Ha sido tal el aumento de casos de influenza H1N1 confirmados en laboratorios de todo mundo en las últimas semanas, que la Organización Mundial de la Salud (OMS) tomó la decisión de ya no emitir sus reportes periódicos sobre cuántos casos registra cada país.
En adelante, los países solamente reportarán las muertes causadas por este virus, así como los casos severos y cualquier patrón clínico inusual que se presente.
La Organización Mundial de la Salud informó que pandemias anteriores de influenza se propagaron por lo general en un periodo de 6 meses, pero la del H1N1 lo ha hecho en tan solo 6 semanas.
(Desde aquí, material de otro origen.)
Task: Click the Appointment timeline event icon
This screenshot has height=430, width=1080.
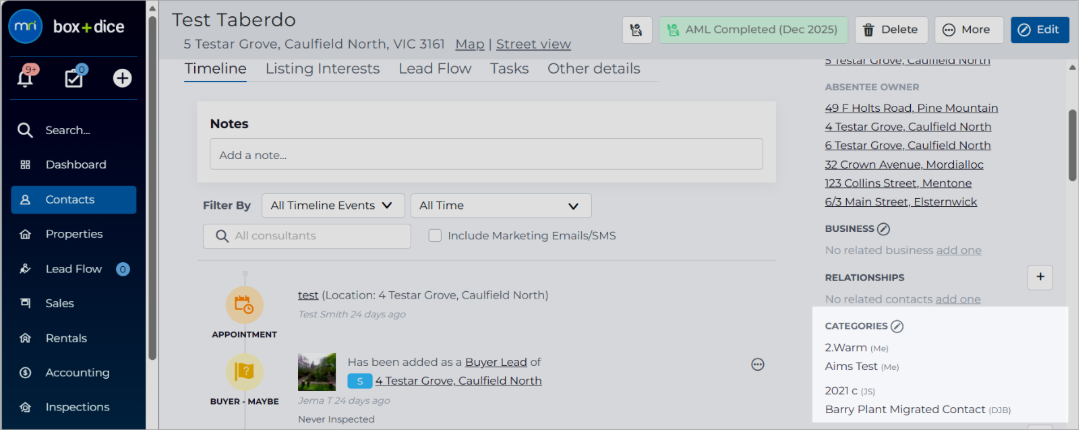Action: (245, 305)

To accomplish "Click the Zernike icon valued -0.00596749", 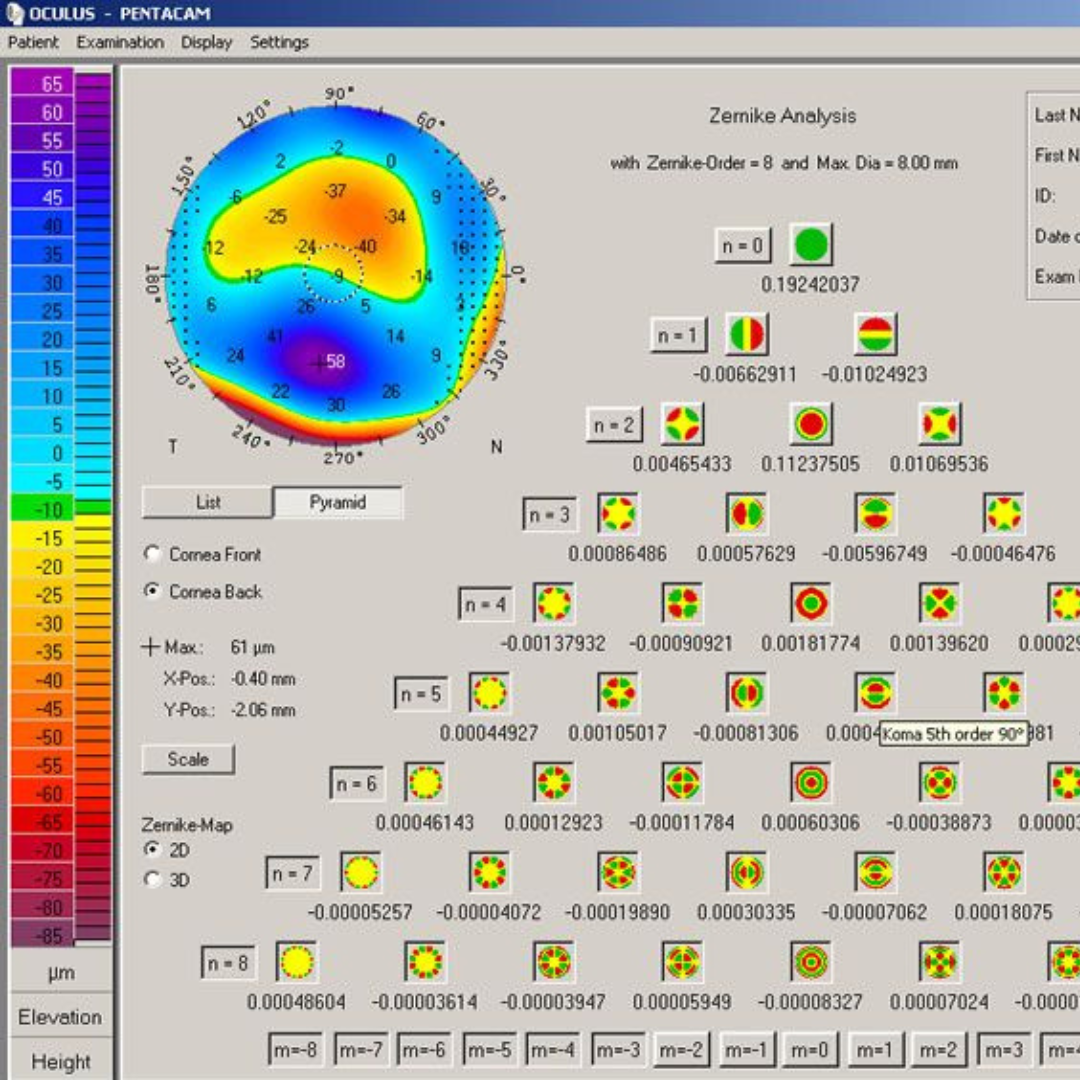I will [x=875, y=513].
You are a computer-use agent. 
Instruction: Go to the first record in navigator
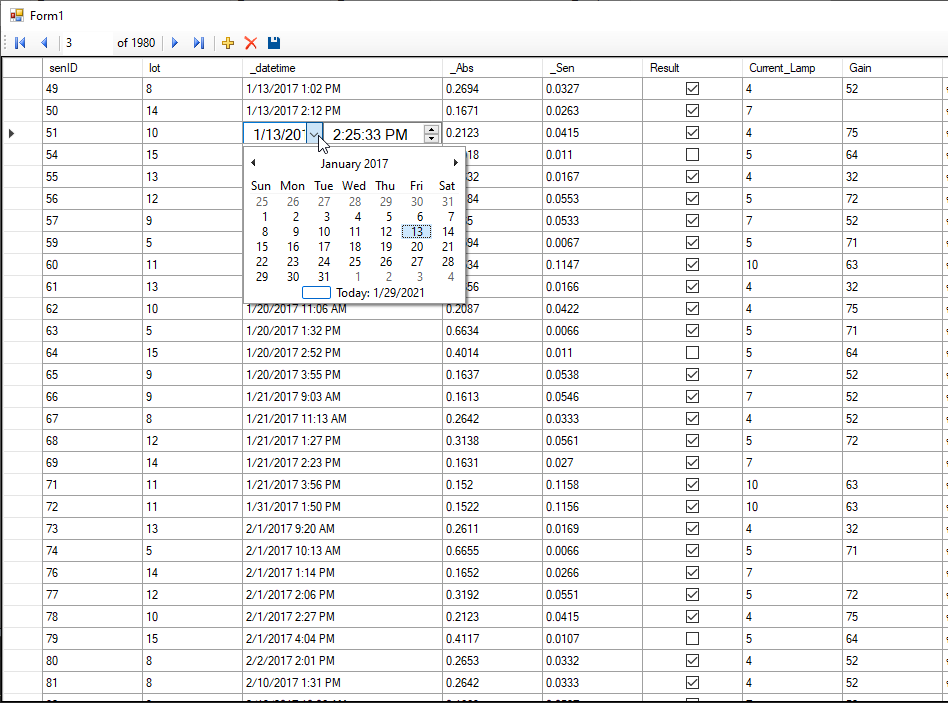tap(20, 43)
Esta velocidad dificulta que se lleve un registro preciso sobre los nuevos casos.
En vista de esta decisión, el último reporte detallado es el que se tenía al 6 de julio de este año, según el cual los casos confirmados en el mundo sumaban 94 mil 512 y las muertes totalizaban 429.
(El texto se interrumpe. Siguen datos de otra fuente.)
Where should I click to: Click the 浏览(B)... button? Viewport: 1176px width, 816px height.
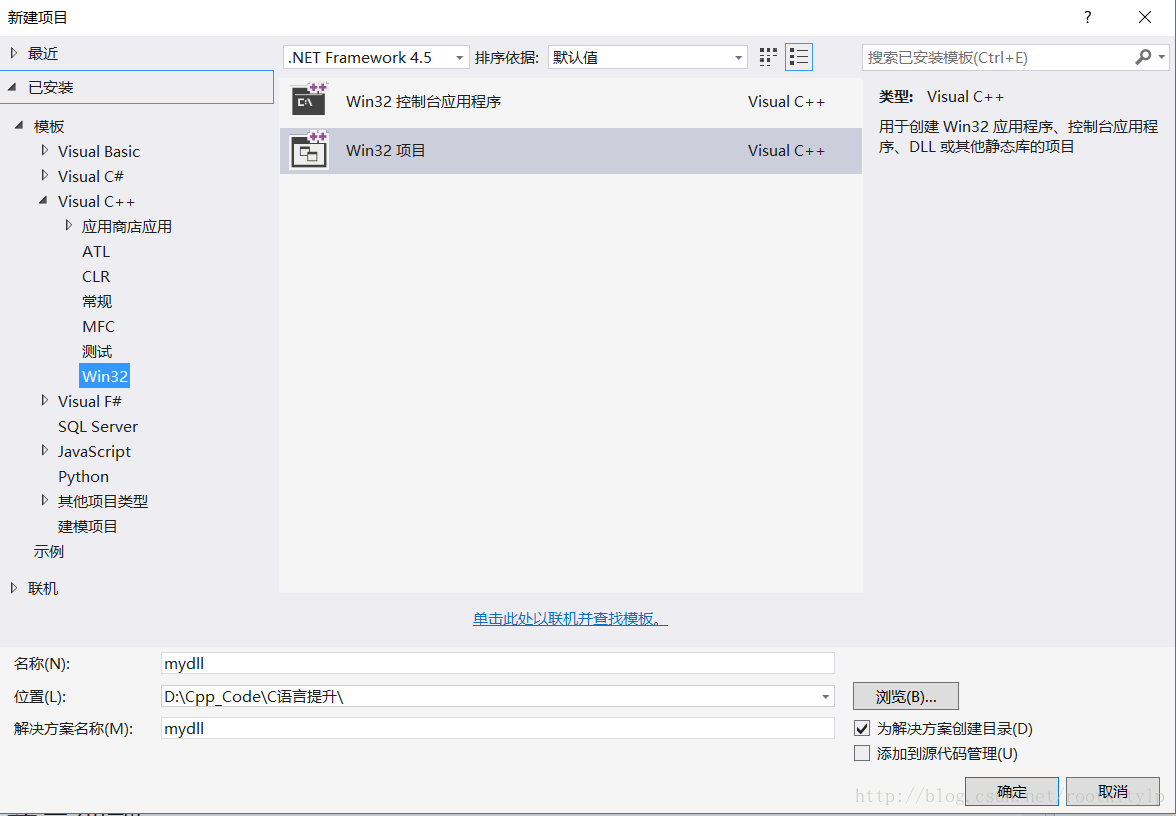point(905,695)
La OMS turnó hace unos días a los diversos gobiernos del mundo una serie de recomendaciones sobre lo que conviene hacer para hacer frente a esta pandemia a la que califica de “moderadamente grave”. Entre las medidas que sugiere están: Vacunar al personal de salud, y en la medida en que lo permita la disponibilidad de vacunas (“las previsiones indican que no habrá vacunas suficientes a escala mundial”), a los siguientes grupos: mujeres embarazadas; niños mayores de 6 meses de edad que padezcan algún trastorno crónico; adultos jóvenes sanos de 15 a 49 años de edad; niños sanos; adultos sanos de 50 a 64 años; y adultos sanos a partir de los 65 años.
Como puede apreciarse, el riesgo de la influenza sigue presente y habrá de ser mayor en el invierno que se avecina. Por ello, además de guardar las precauciones ya conocidas hay que tratar de fortalecer las defensas del organismo con una alimentación balanceada y las revisiones médicas periódicas.